Weszłam na stołówkę razem z Sus i skierowałyśmy się do naszego stolika. Tam już czekał na nas Tommy z Justinem.

-Przynieśliście nam śniadanie? Jeju, jak super.- zajęłam jedno z wolnych miejsc i zabrałam z talerza tosta.

Od kąd poszłam na odwyk, nie miałam kontaktu z chłopakami. Nie chciałam, aby mnie odwiedzali, dzwonili, czy próbowali kontaktować w jakiś inny sposób. Jasne, że tęskniłam, ale potrzebowałam takiej przerwy od świata. Chyba doszczętnie zrozumiałam sprawę narkotyków i nie miałam ochoty nigdy więcej ich brać. Czyli terapia była na plus. Jeśli chodziło o dwie pozostałe osoby z mojego pokoju to czasem rozmawiałyśmy. Jak nie były zaćpane, to okazywały się wspaniałymi dziewczynami, którym dragi zniszczyły życie. Trzymałam za nie kciuki i obiecałam, że będę odwiedzać. Tommy i Justin to dwóch chłopaków, którzy przeszli naprawdę dużo. Pierwszy z nich widział, jak ojciec mordował matkę, a później sam się powiesił. Z racji, że nie miał bliższej rodziny, a sam był prawie dorosły, uciekł. Zaczął ćpać, pić i miał dwie próby samobójcze, ale był cholernym szczęściarzem, że przeżył. Natomiast nad drugim rodzina znęcała się od zawsze. Na jego oczach ojciec zgwałcił swoją córkę. Od tamtego wydarzenia wszystko się zaczęło.

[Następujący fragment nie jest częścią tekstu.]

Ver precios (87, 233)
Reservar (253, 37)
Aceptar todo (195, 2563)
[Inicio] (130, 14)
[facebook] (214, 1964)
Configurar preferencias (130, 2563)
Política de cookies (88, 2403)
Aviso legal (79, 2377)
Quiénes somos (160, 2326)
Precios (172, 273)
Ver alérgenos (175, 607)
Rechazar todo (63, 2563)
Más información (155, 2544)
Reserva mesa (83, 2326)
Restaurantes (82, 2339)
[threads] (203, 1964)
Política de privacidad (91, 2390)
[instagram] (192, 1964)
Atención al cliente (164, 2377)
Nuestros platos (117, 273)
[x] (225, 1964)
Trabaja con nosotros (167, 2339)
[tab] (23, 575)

Na szczęście zaczęli wychodzić na prostą. I bardzo dobrze, bo byli wprost zajebiści.

-Kiedy wychodzisz?- zapytał Jus, popijając kawę. Ta, jego uzależnienie.

-Właściwie to za dwa tygodnie, a wy?- spytałam, zabierając drugiemu chłopakowi kubek z herbatą. Miał dobry gust, jeśli o to chodziło.

-Nie będziesz samotna, skoro Sus wychodzi w czwartek?- zaśmiała się Evita, nasza opiekunka, która akurat koło nas przechodziła. Uwielbiałam tą kobietę, była cudowna. Miała w sobie tyle ciepła i miłości, którą chciała się z nami dzielić- Szybciej, bo się na zajęcia spóźnicie.

Wstaliśmy i w wesołych nastrojach ruszyliśmy na najwyższe piętro. Chłopcy biegali i się wygłupiali, a my dyskutowałyśmy o pogodzie za oknem. Na trzecim piętrze dołączyło do nas jeszcze pięć różnych osób. I taką ekipą dzień w dzień chodziłam na terapię, a później na oglądanie filmu.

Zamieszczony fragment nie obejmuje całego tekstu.